Specifically, ANSI specification B18.2.1 regards as a bolt an externally threaded fastener designed for insertion through holes in assembled parts which, because of head design or other feature, is prevented from being turned during assembly, and which can be tightened or released only by torquing a nut. A screw, on the other hand, is an externally threaded fastener which has a thread form which prohibits assembly with a nut, has a straight thread of multiple pitch length, and must be torqued by its head into a tapped or other preformed hole to perform its intended function. Studs, on the other hand, are a type of bolt, but are differentiated by their use or application. Industrial Fastener Institute (IFI) specification 136 - a recognized industry standard - defines a stud as a cylindrical rod of moderate length threaded on one or both ends or throughout its entire length. A stud may have a head on one end to permit it to be anchored in a surface while the threaded end forms a protuberance to which other articles may be suspended or attached by means of a nut or coupling.

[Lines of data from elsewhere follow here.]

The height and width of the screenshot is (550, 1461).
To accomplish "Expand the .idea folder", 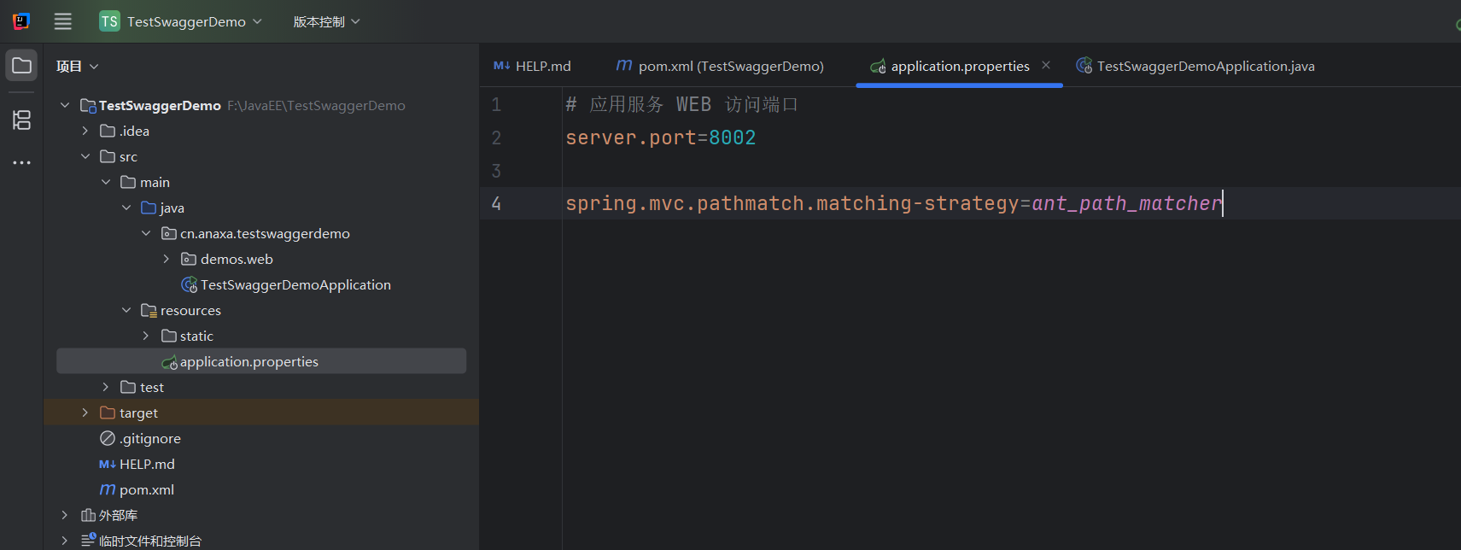I will tap(85, 131).
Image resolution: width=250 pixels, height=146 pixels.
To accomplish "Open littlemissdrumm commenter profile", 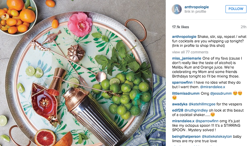I will click(186, 94).
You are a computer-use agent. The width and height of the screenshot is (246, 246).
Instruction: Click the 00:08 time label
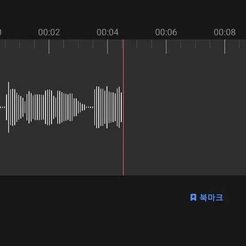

In our opinion, the Minifix 15 is not a bolt for tariff purposes. It is not designed for insertion through holes in assembled parts. It is screwed into a preformed hole. Moreover, it is tightened or released by torquing the head not by torquing a nut. Relevant Explanatory Notes, which Customs regards as instructive in establishing the scope of HTSUS headings, indicate, at p. 1028, that nuts of heading 7318 are metal pieces designed to hold the corresponding bolts in place. The cam does not function in this manner as the fastener is held in place by virtue of being screwed into a preformed hole. Also, nuts are internally threaded articles while the cam is unthreaded.

Regarding counsel's contention that the article cannot "fasten" without the cam, and is therefore a bolt, the Assembly Engineering Master Catalog (1979) lists self-locking shoulder screws and describes them as having a cylindrical shoulder under the head to serve as a bearing or spacer and a necked portion between the thread and shoulder. They are used for a wide range of punch and die operations, and also as guides in blanking and forming presses. Shoulder screws are uniformly classified as screws for tariff purposes. It therefore appears that a fastener can be considered a screw even if it doesn't fasten anything. - 4 - Likewise, the Minifix 15 is not a stud for tariff purposes because it is tightened and released by torquing the head. This is a primary design characteristic of a screw which assists its insertion into a preformed hole. We are aware of no industry standard that describes studs which operate in this manner. Some threaded articles, such as projection weld studs and broaching studs or wheel studs on brake drums, are classifiable as studs despite having heads. The heads, in such cases, are designed to anchor the article in place and are never torqued.

Finally, the claim that the Minifix 15 is an article similar to screws, bolts, coach screws, screw hooks, rivets, and cotter pins of heading 7318, involves comparing subheadings at the same level. Subheading 7318.15 provides for other screws and bolts while subheading 7318.19.00 provides for other threaded articles. Under the authority of GRI 3(a), applied at the subheading level by GRI 6, the provision in subheading 7318.15 describes the Minifix 15 by name as a screw and is a description that more clearly identifies the article than does a provision for other threaded articles.


The Minifix 15 #262.06.913 has the primary design characteristics of a screw. It is provided for in heading 7318. Actual classification is in subheading 7318.15.80, HTSUS, a provision for other screws having shanks or threads with a diameter of 6 mm or more.

The protest should be denied. A copy of this decision should be attached to the Customs Form 19, and mailed to the protestant, through counsel, as part of the notice of action on the protest.